### [Provided records]
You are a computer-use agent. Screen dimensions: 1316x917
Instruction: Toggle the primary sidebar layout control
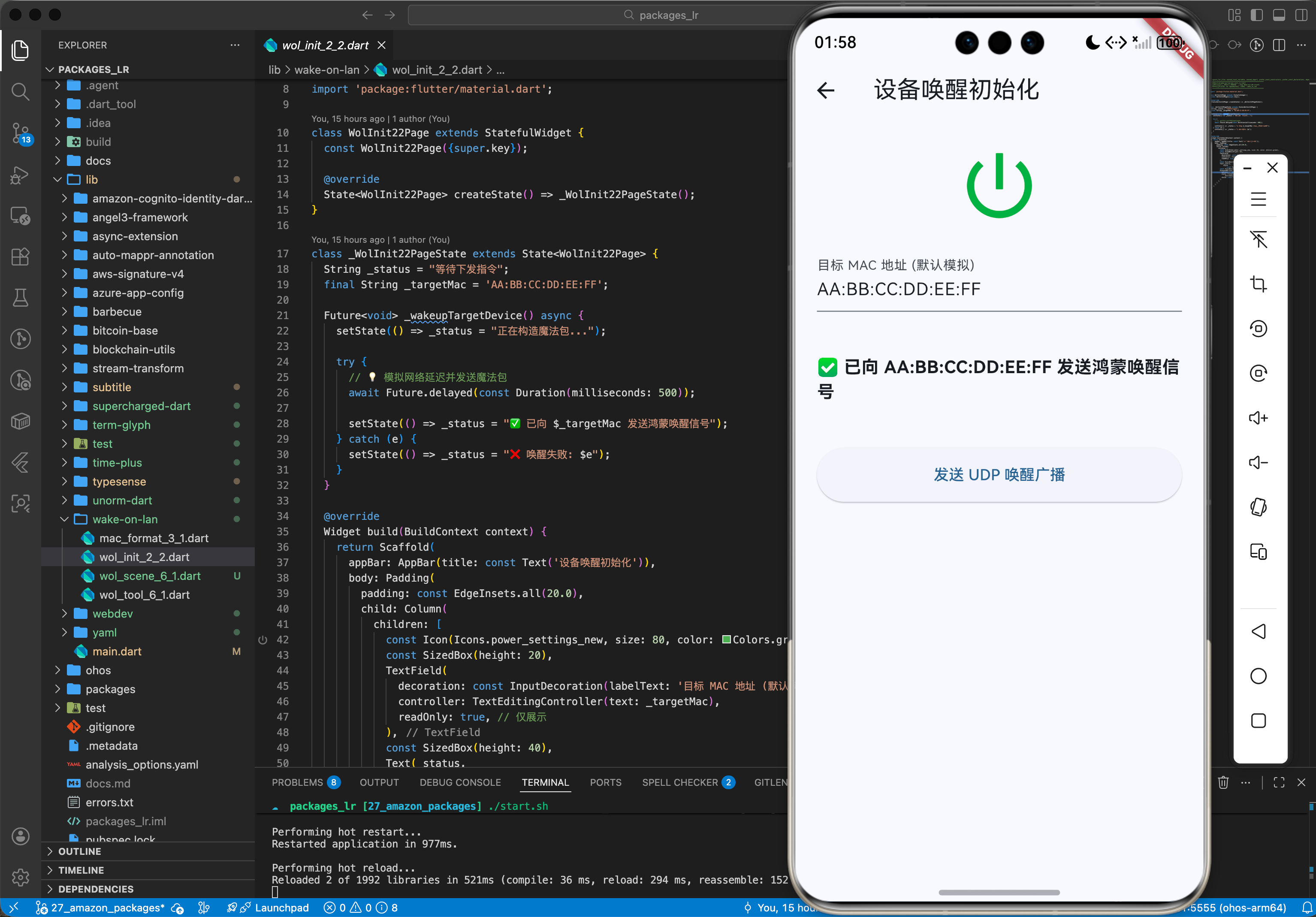(x=1256, y=15)
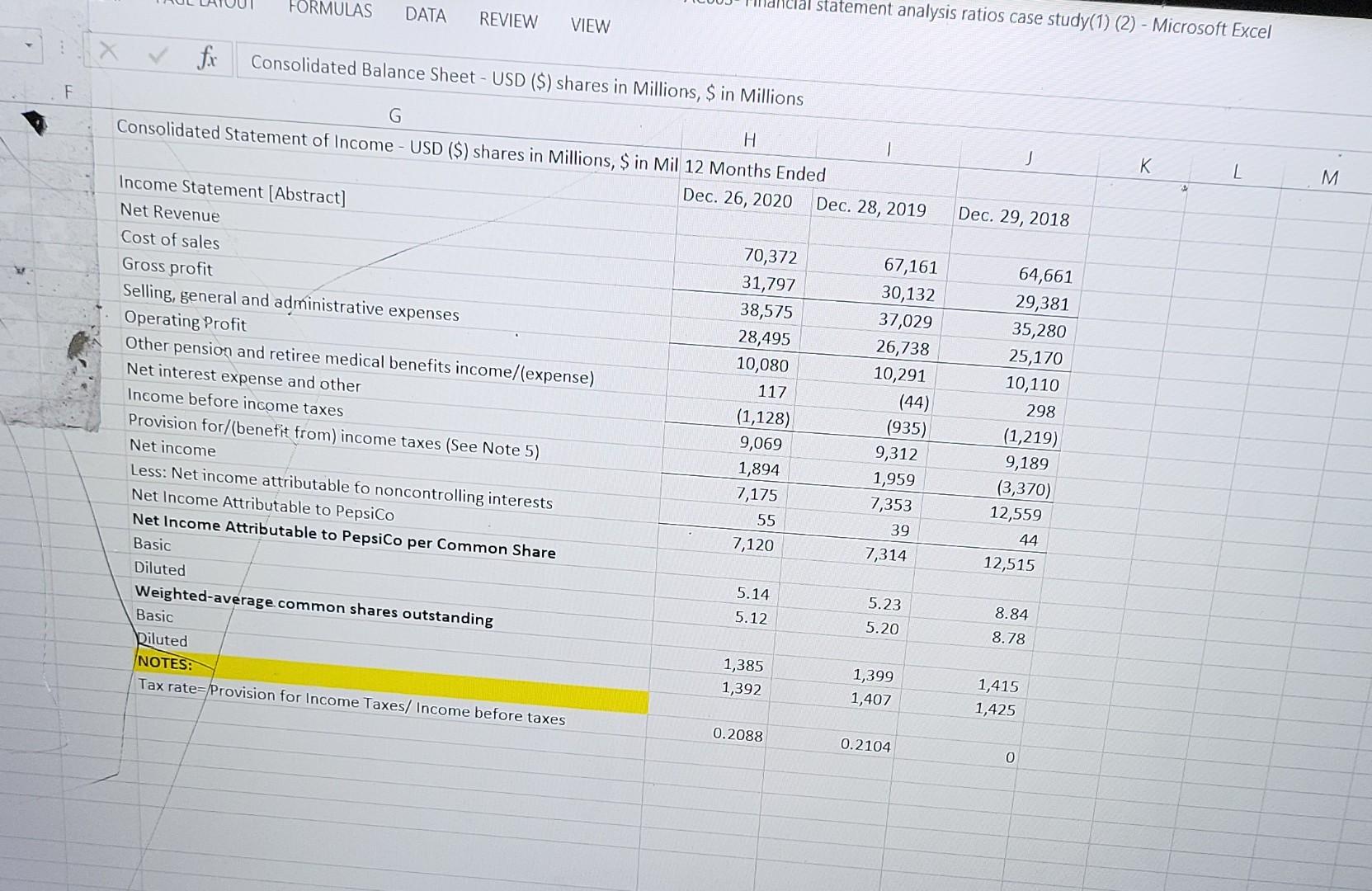This screenshot has height=891, width=1372.
Task: Switch to the FORMULAS ribbon tab
Action: click(329, 11)
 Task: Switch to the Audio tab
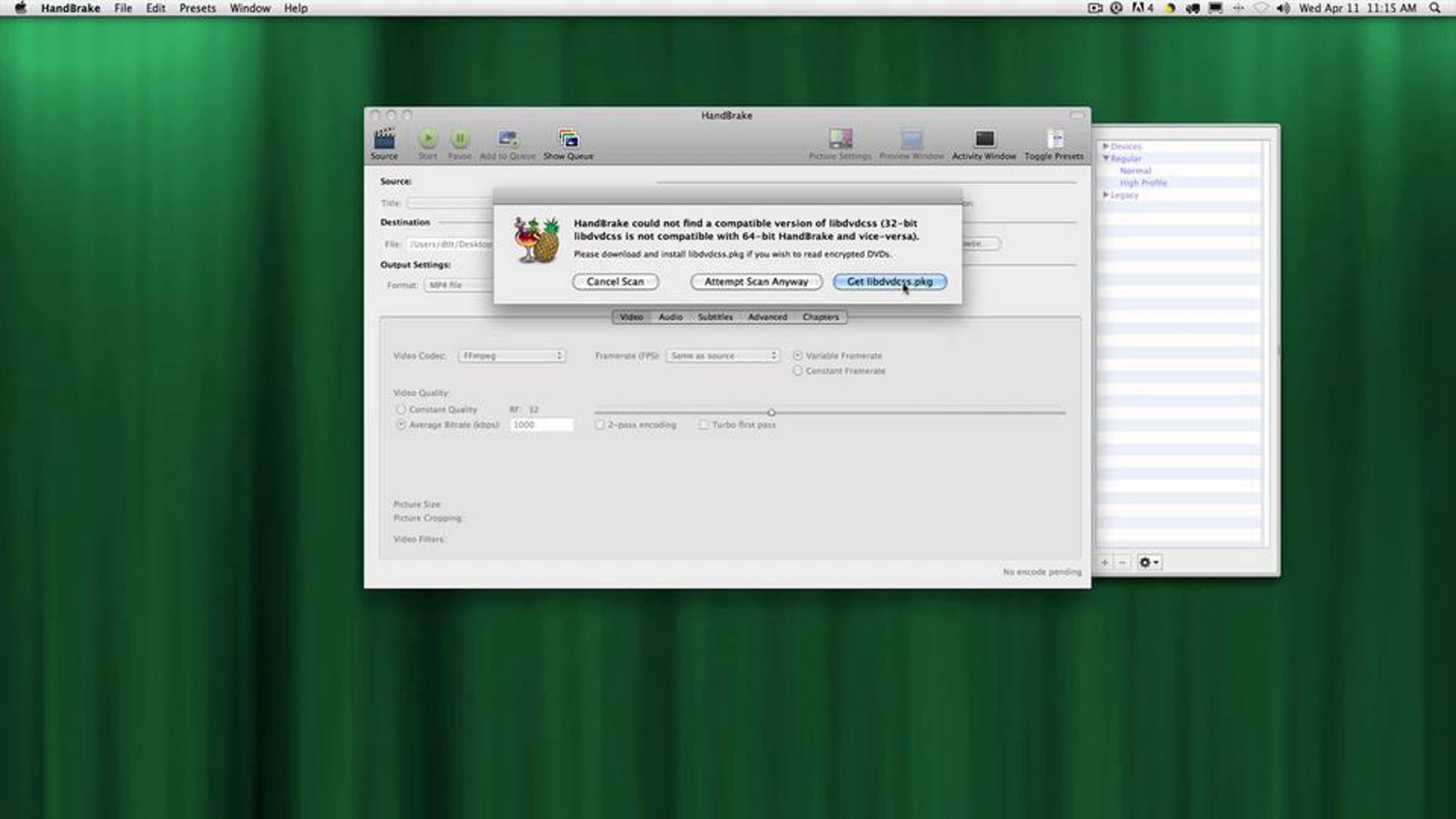click(x=670, y=317)
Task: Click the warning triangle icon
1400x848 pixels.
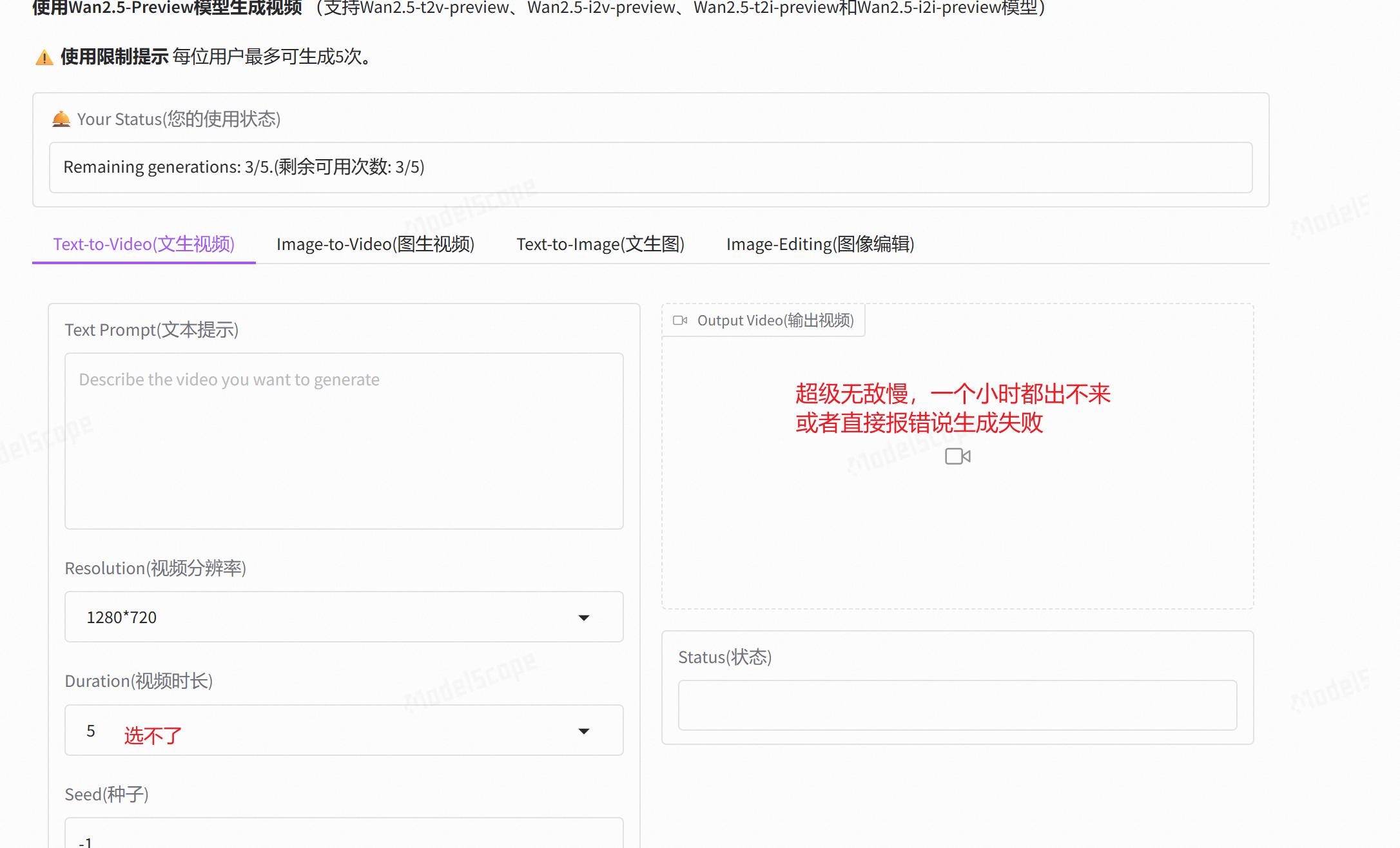Action: [x=44, y=58]
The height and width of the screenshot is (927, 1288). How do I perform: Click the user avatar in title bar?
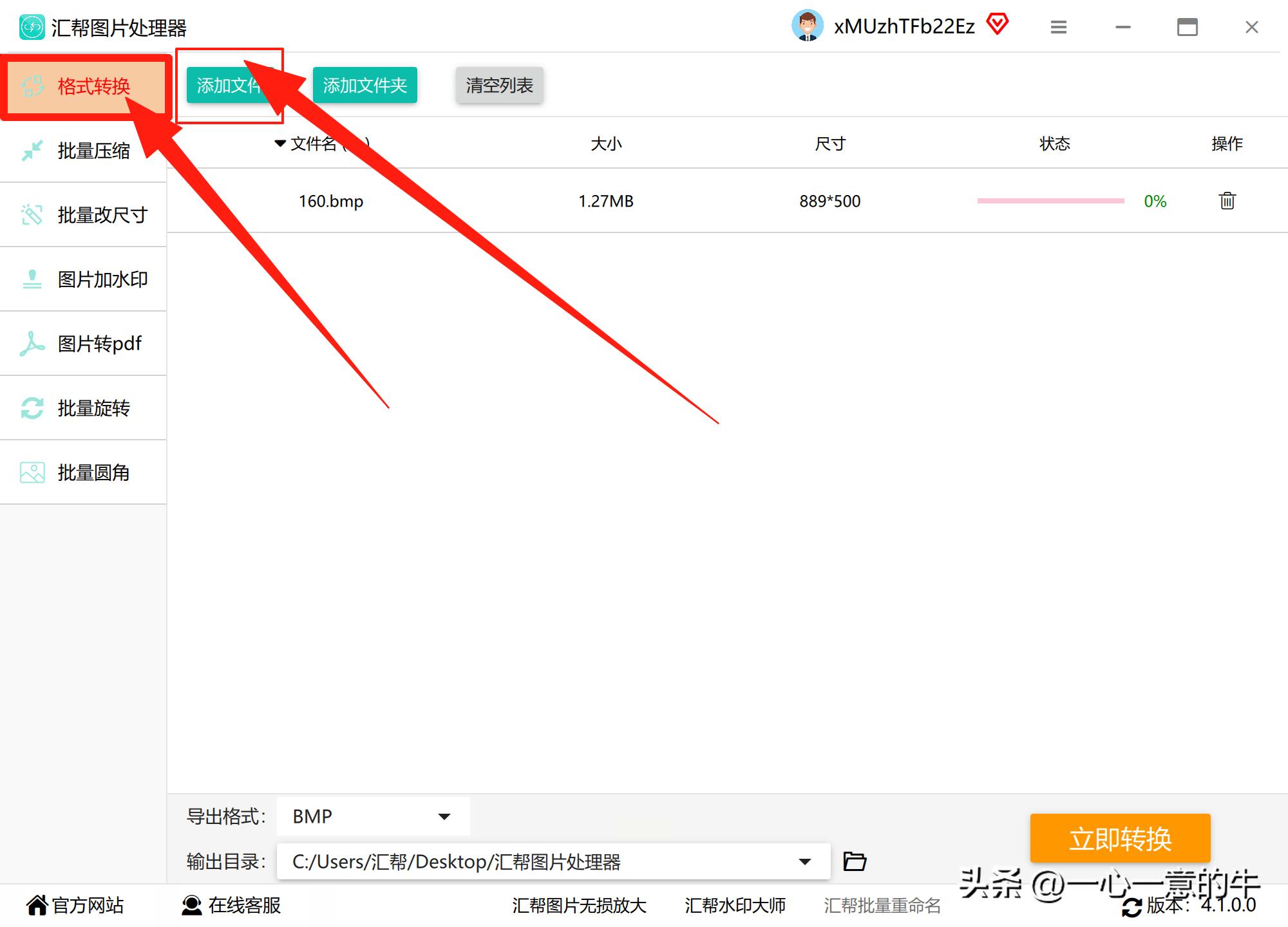[x=809, y=25]
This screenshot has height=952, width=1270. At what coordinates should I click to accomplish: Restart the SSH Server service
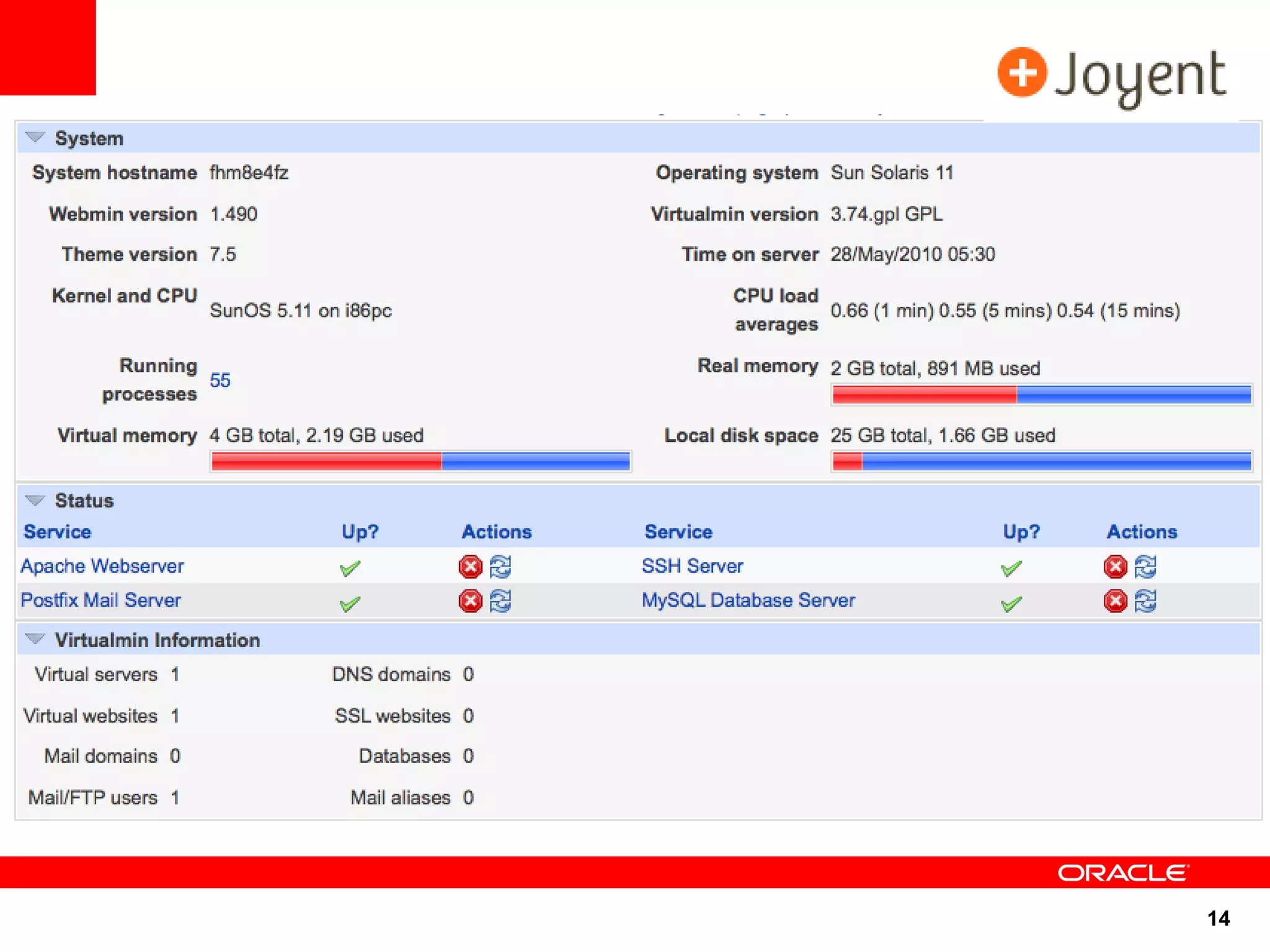(x=1145, y=566)
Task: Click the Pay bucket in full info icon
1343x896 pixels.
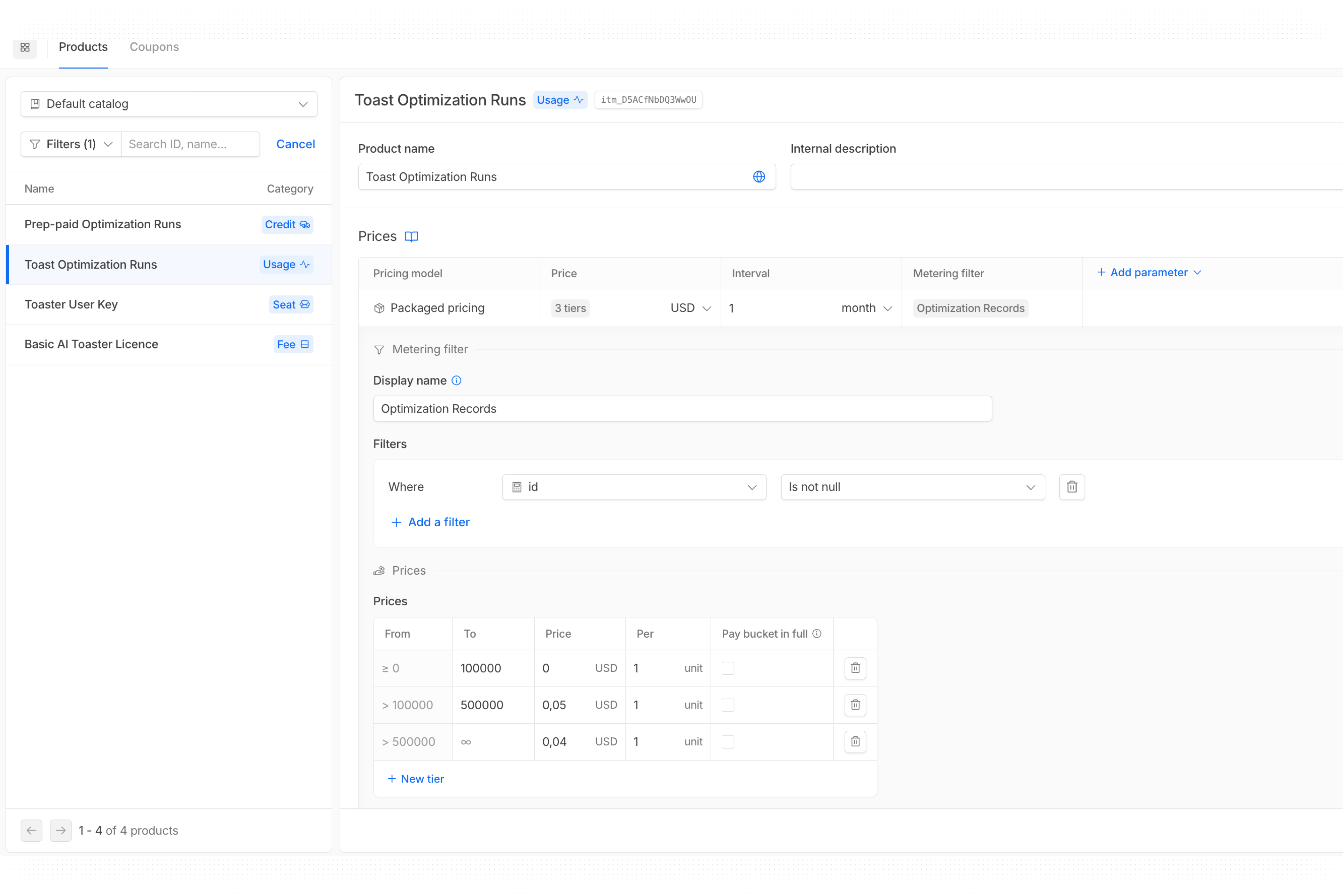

### [Goal of the exercise]
Extract from the data every line where "icon" shows up.

### [The answer]
Task: Click the warning triangle icon
Task: Click the Pay bucket in full info icon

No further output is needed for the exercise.